Catherine Alisa Rich
A political cause
As a strong Christian, I read your July 10 article on Christian activist Steve Noble hoping to learn about all the great things being done by this local activist. Instead, I see Noble is entertained at the highest levels of Republican conservative circles for his efforts at gay-bashing and lobbying related to the Pledge of Allegiance, coupled with leading a failed protest of the City of Raleigh's policy of banning discrimination based on sexual orientation.
After 48 years as a Christian, I am appalled by Republican conservatives who cloak themselves in Christianity as they either sit in folded-arm judgment of their fellow citizens or engage in attacks on those who are unfortunate enough to be different from them. Anyone who has listened to, or read about, the central teachings of Jesus Christ for more than five minutes knows that his main focus was on actively helping the poor, downtrodden and those less fortunate.
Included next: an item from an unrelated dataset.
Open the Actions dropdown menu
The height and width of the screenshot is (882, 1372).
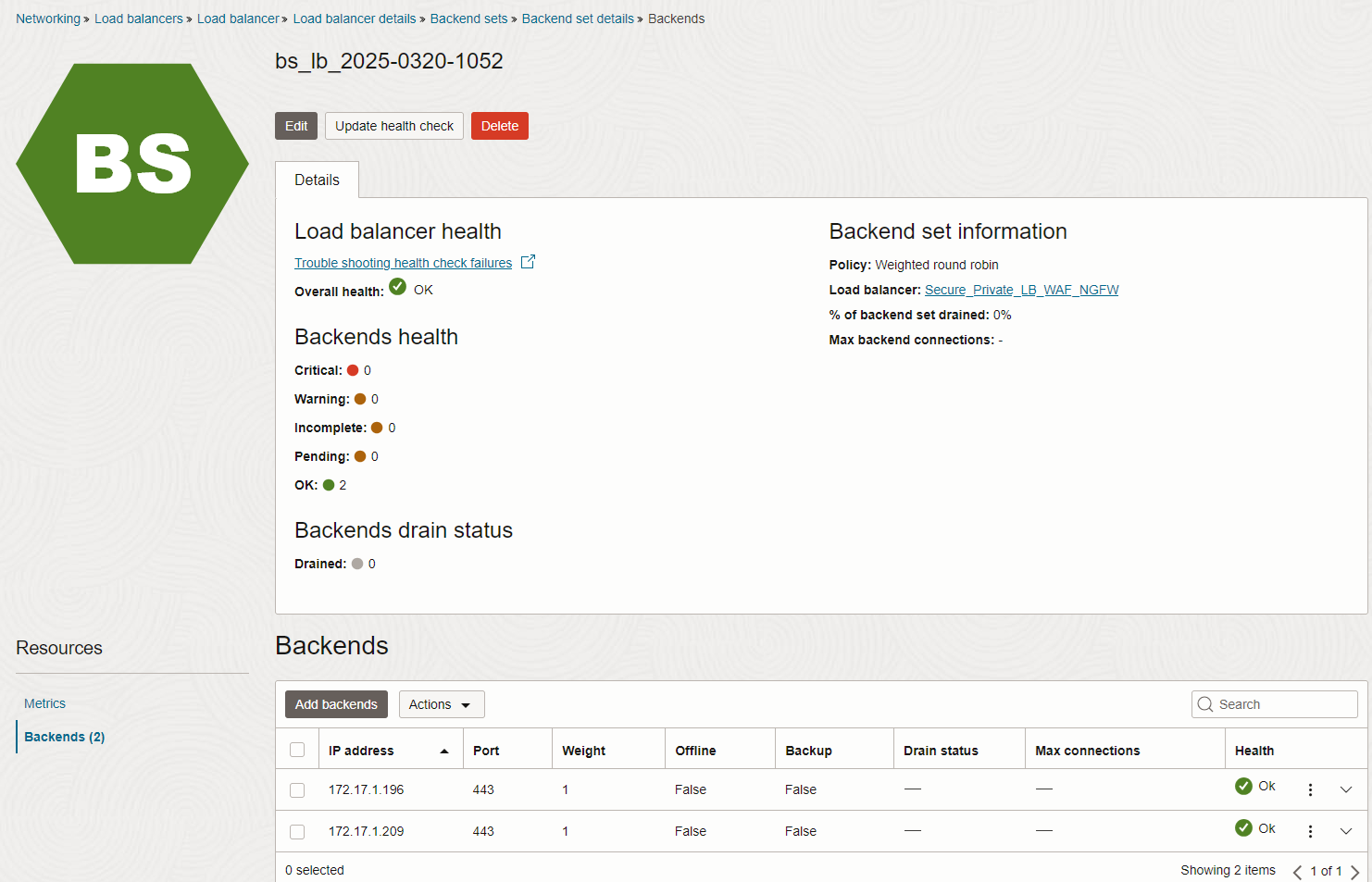click(x=442, y=703)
On this score, we all have much more to do.
I would suggest that activists such as Noble stop calling themselves Christian and just tell it like it is and call themselves Republicans, period. Or go all the way to the label best representing the ultimate end point, American Taliban.
Your July 10 story on Steve Noble and his Called2Action group concluded with Noble's statement that "society won't crumble based on tax policy or housing policy or even welfare policy. These aren't foundational issues."
My response is that if a hungry man came to me and asked me how to pray, I would first give him something to eat. Noble and his family should commit to spending one week living among the rising numbers of homeless in downtown Raleigh, with no more than $25 pocket money for the week, He could then more accurately determine whether housing policy or tax policy (which currently siphons money from housing, health care and education programs into the pockets of the richest 1 percent) are "foundational issues."
The major threat
I'm one of the two gay men referenced in what your July 10 article on Steve Noble called "Call2Action's two-month boycott of The News & Observer for running a photo of two gay men."
My question is, when is Noble going to spend two months of energy boycotting the venues catering to heterosexual men who are still members of his "major-league" hedonism club -- "partying, drinking beer and chasing girls" -- a group he admits to being a former member of?
Last I heard, that group was way larger than, and doing way more damage to, the "sanctity of marriage" than gay men ever will.